[Stored data]
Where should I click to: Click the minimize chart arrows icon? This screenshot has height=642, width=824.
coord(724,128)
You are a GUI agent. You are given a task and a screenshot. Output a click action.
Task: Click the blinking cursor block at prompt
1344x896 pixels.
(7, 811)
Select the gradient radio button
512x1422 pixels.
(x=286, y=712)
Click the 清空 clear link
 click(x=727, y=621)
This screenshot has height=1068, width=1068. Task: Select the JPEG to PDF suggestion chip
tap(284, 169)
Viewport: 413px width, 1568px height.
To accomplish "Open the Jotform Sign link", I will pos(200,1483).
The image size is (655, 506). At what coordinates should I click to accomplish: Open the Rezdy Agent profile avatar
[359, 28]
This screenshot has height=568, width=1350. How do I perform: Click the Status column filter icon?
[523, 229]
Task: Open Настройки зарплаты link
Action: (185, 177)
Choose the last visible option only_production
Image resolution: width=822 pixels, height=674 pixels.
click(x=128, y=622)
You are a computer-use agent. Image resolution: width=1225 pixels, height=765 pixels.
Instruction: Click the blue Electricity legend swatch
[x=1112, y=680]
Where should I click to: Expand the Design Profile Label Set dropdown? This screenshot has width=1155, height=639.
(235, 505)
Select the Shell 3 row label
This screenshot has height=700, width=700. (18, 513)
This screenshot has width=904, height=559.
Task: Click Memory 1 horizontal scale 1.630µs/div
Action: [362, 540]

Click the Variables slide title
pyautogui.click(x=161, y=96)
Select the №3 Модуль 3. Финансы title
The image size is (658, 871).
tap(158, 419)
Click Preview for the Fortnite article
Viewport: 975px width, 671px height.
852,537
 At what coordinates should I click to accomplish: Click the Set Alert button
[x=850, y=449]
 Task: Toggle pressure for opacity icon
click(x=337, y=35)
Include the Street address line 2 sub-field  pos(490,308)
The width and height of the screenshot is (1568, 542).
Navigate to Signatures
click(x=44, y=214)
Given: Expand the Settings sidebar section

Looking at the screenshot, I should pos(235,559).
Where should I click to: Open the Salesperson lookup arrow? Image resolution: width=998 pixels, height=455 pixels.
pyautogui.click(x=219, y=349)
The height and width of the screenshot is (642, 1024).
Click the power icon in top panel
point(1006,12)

**TASK DETAILS:** Return all of the entries above exactly as they stand.

**ANSWER TO THE PROBLEM:**
Where should I click to: Click the minimize chart arrows icon? This screenshot has height=642, width=824.
coord(724,128)
You are a GUI agent. You are given a task and a screenshot. Output a click action.
Task: Click the blinking cursor block at prompt
1344x896 pixels.
(7, 811)
Select the gradient radio button
512x1422 pixels.
(x=286, y=712)
Click the 清空 clear link
 click(x=727, y=621)
This screenshot has height=1068, width=1068. Task: Select the JPEG to PDF suggestion chip
tap(284, 169)
Viewport: 413px width, 1568px height.
To accomplish "Open the Jotform Sign link", I will pos(200,1483).
The image size is (655, 506). At what coordinates should I click to accomplish: Open the Rezdy Agent profile avatar
[359, 28]
This screenshot has height=568, width=1350. How do I perform: Click the Status column filter icon?
[523, 229]
Task: Open Настройки зарплаты link
Action: (185, 177)
Choose the last visible option only_production
Image resolution: width=822 pixels, height=674 pixels.
click(x=128, y=622)
You are a computer-use agent. Image resolution: width=1225 pixels, height=765 pixels.
Instruction: Click the blue Electricity legend swatch
[x=1112, y=680]
Where should I click to: Expand the Design Profile Label Set dropdown? This screenshot has width=1155, height=639.
(235, 505)
Select the Shell 3 row label
This screenshot has height=700, width=700. (18, 513)
This screenshot has width=904, height=559.
Task: Click Memory 1 horizontal scale 1.630µs/div
Action: [362, 540]

Click the Variables slide title
pyautogui.click(x=161, y=96)
Select the №3 Модуль 3. Финансы title
The image size is (658, 871).
tap(158, 419)
Click Preview for the Fortnite article
Viewport: 975px width, 671px height.
852,537
 At what coordinates should I click to accomplish: Click the Set Alert button
[x=850, y=449]
 Task: Toggle pressure for opacity icon
click(x=337, y=35)
Include the Street address line 2 sub-field  pos(490,308)
The width and height of the screenshot is (1568, 542).
Navigate to Signatures
click(x=44, y=214)
Given: Expand the Settings sidebar section

Looking at the screenshot, I should pos(235,559).
Where should I click to: Open the Salesperson lookup arrow? Image resolution: width=998 pixels, height=455 pixels.
pyautogui.click(x=219, y=349)
The height and width of the screenshot is (642, 1024).
Click the power icon in top panel
point(1006,12)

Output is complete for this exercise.